Would you tally how many lines in the records include the word "image"? Reply with the number only.

### Listed entries

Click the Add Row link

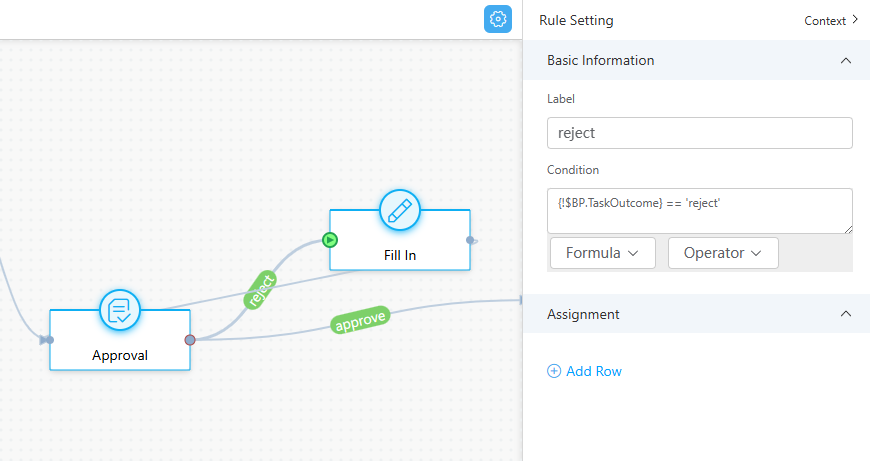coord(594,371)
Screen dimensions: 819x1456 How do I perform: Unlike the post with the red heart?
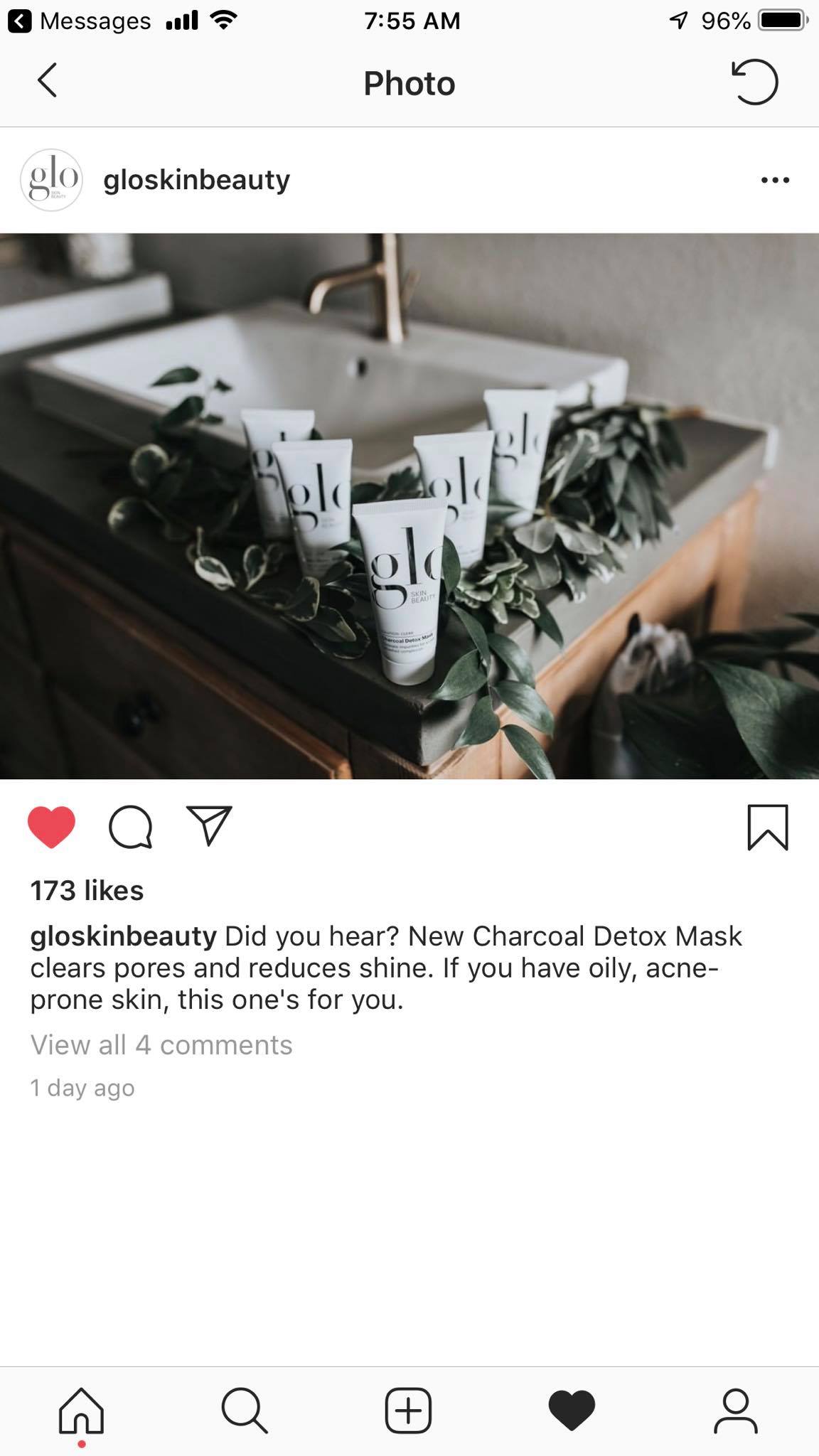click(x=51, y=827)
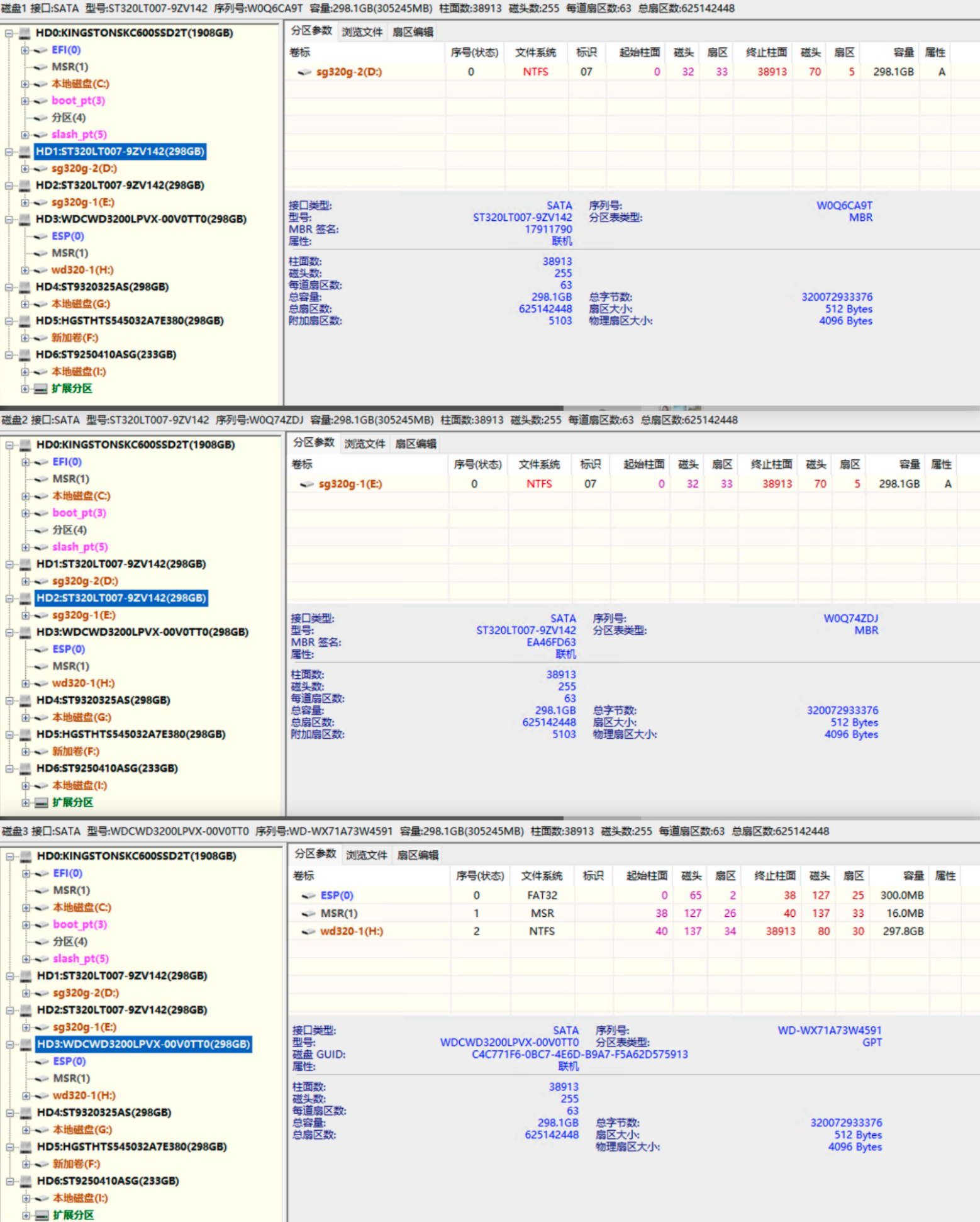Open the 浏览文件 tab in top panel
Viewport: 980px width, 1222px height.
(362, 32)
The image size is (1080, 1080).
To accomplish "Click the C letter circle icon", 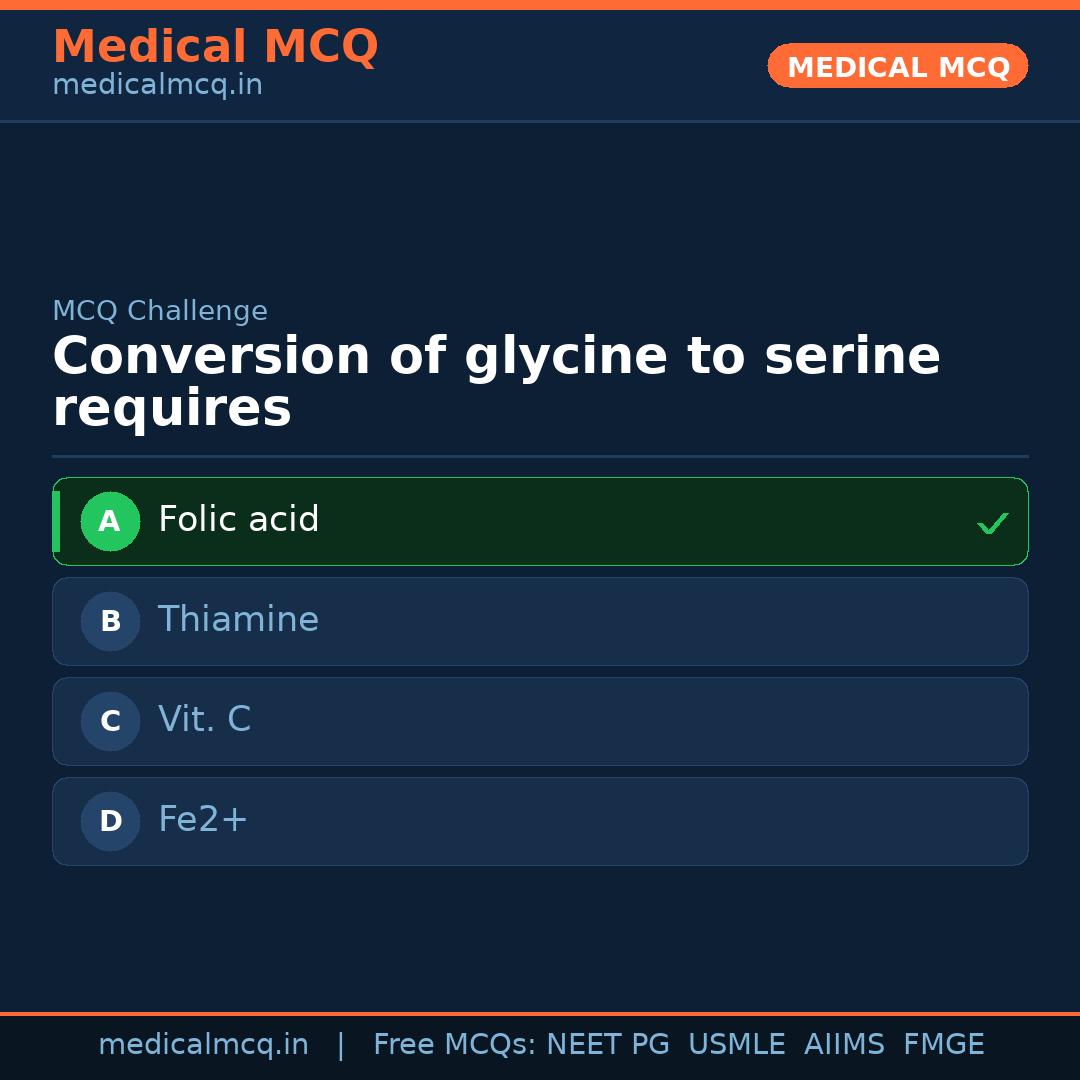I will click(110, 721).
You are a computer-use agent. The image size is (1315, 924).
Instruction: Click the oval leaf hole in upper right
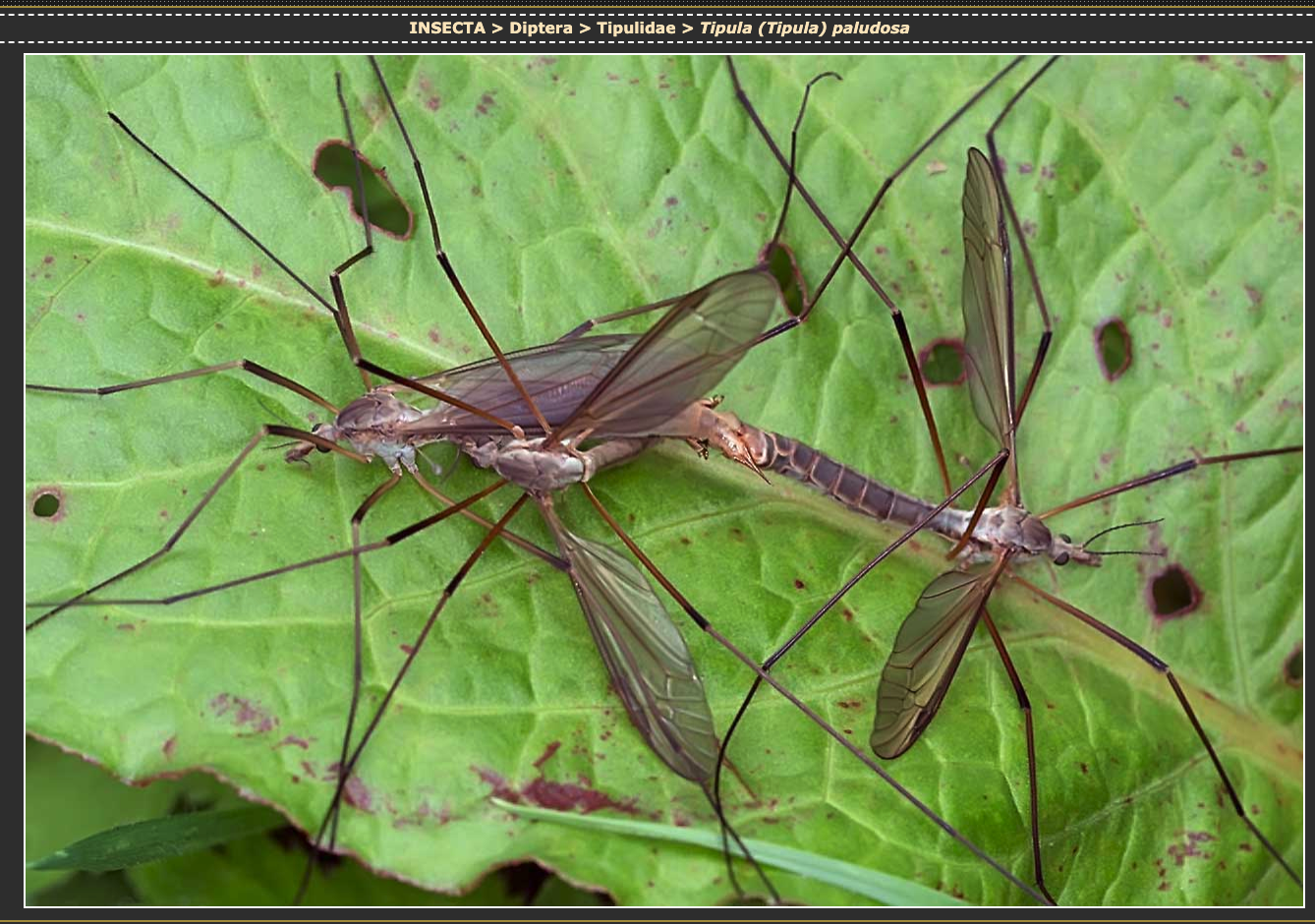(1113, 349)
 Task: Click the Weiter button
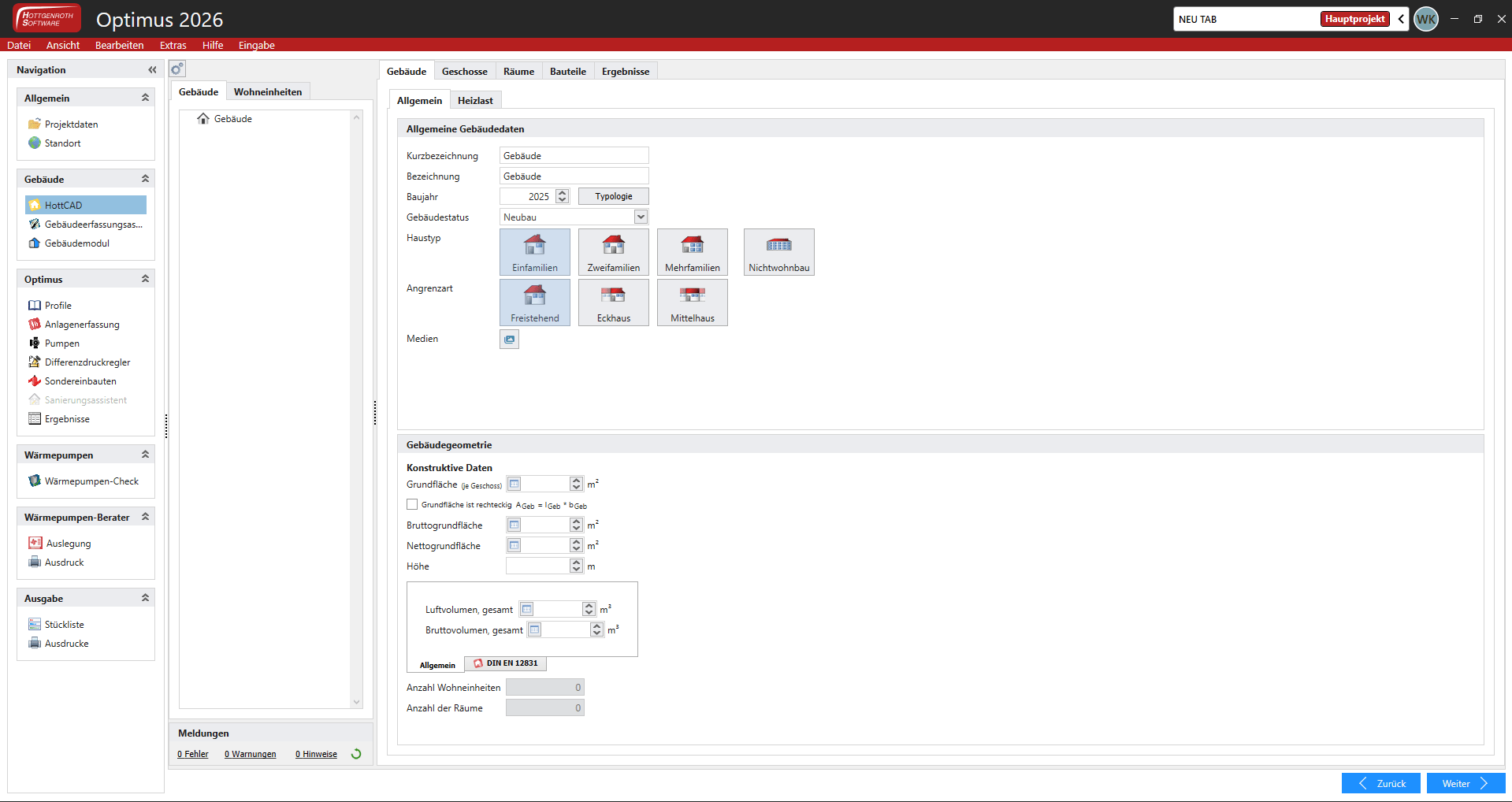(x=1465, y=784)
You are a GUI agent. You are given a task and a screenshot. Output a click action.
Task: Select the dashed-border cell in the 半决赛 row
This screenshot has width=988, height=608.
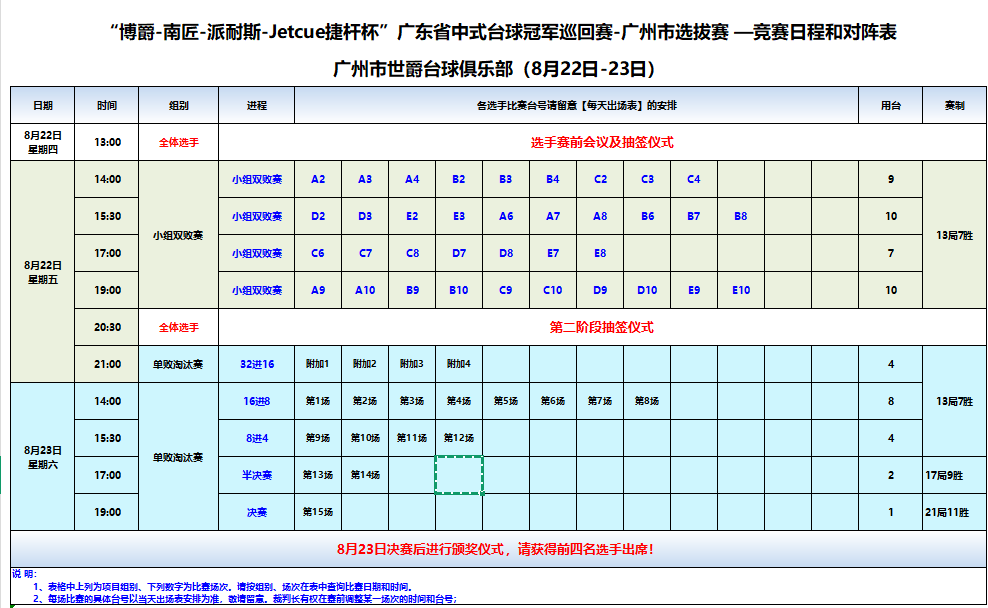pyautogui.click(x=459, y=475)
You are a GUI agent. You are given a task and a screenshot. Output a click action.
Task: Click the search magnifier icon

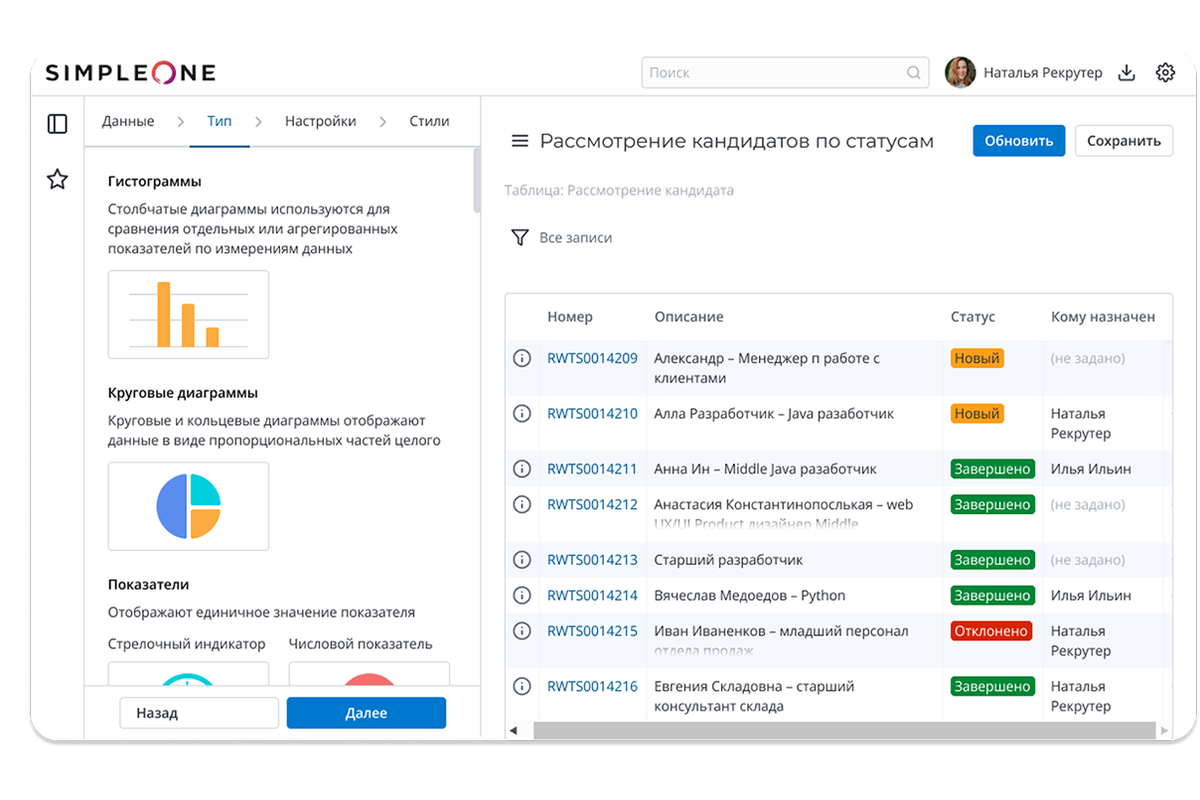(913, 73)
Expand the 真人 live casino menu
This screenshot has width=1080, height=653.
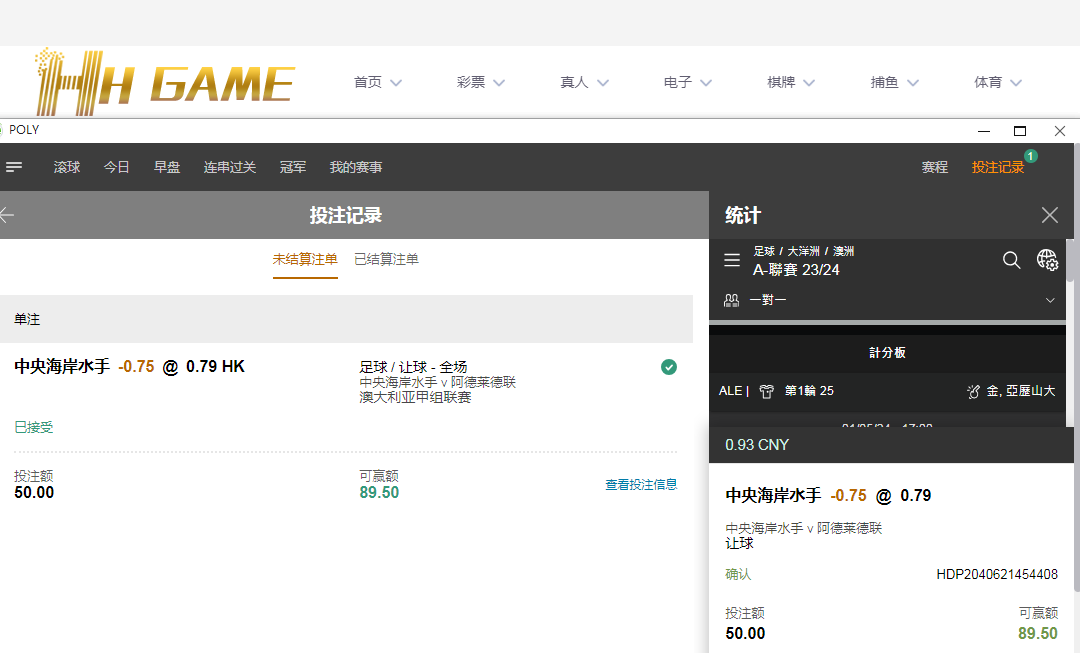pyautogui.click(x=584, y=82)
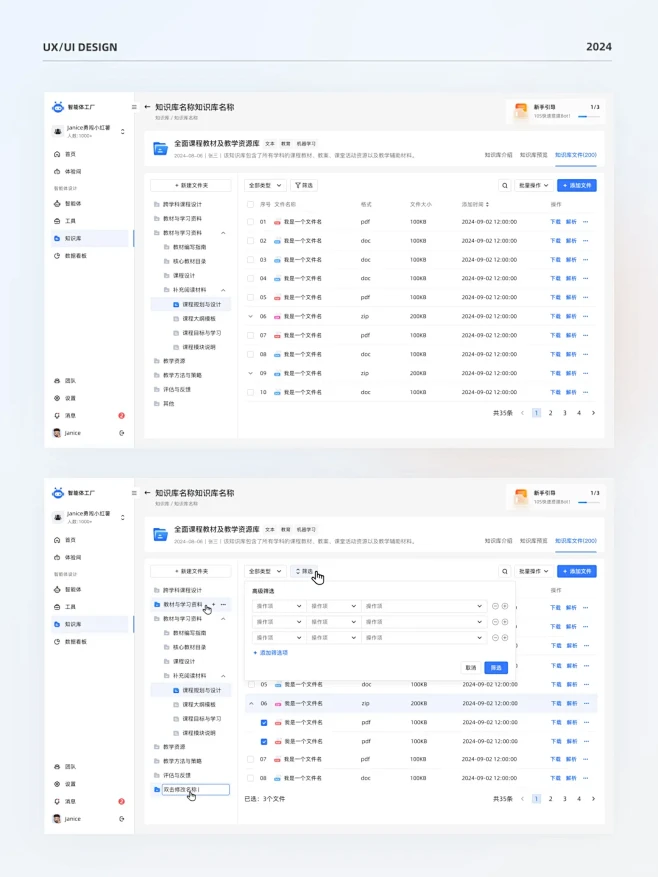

######

### Problem solution
2